Camps step forward as places of refuge


Special to the Advocate

A year after Hurricane Katrina, things are looking better for a lot of folks and not much better for others.  

Those who were devastated and those who received only a glancing blow from the storm continue to sift through the red tape and plod along one next step at a time. 

The same is true of United Methodist-related camping institutions in Mississippi. While Gulfside Assembly took the full force of the storm, and Seashore Assembly also received a devastating hit, both have served as a resource and refuge for relief and recovery in the last year. Art Steinaway’s crew at Seashore was serving hundreds of meals daily almost immediately after Katrina struck. 

While Camp Lake Stephens and Wesley Pines Camp and Conference Center suffered tree damage and loss of power, both still served as evacuee centers in the time of crisis. Looking back, the Mississippi Conference can be thankful that God enabled the camps to reach out to others in their time of need. 

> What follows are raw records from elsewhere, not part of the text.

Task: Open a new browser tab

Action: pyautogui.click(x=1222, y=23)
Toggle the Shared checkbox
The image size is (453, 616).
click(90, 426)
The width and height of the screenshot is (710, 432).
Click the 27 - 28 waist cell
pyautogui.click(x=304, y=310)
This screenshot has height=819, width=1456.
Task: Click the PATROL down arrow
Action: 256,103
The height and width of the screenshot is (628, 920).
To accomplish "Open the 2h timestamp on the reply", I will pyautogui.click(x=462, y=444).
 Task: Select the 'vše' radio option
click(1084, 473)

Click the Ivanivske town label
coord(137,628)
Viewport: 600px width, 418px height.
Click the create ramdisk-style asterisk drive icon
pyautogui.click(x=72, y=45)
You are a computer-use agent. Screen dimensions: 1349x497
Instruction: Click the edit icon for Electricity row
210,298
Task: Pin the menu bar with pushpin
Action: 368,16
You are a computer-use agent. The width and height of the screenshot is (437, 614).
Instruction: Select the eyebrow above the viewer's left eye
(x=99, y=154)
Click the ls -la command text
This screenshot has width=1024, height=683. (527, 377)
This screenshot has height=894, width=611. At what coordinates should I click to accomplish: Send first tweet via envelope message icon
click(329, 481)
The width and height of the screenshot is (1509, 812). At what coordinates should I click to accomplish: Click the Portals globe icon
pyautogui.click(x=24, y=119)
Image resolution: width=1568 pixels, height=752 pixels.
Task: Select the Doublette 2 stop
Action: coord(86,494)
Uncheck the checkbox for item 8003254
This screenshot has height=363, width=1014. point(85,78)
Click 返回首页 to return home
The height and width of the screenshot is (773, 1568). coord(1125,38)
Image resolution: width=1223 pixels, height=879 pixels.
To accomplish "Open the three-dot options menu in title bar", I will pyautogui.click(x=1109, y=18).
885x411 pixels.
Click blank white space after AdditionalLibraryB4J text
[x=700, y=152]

As the recovery continues, many are still assessing their resources – what they have, what they need and what may come. That’s true of camping institutions as well. As camping ministries serve others, they’re asking: 

  • How do we recover? 
  • How do we rebuild?
  • What are our resources? 

You and your church can be a part of the recovery and ongoing ministry of these historic and important places of God’s work. Camping Sunday is Sept. 10 in the Mississippi Conference, and an annual conference offering is scheduled for that day churches may pick an alternate Sunday in September if desired.  As you assess what you have, conference Camping Ministries invites you to give generously so that camps may reclaim the work to which God has called them, said Rev. David Carroll, Camping chair.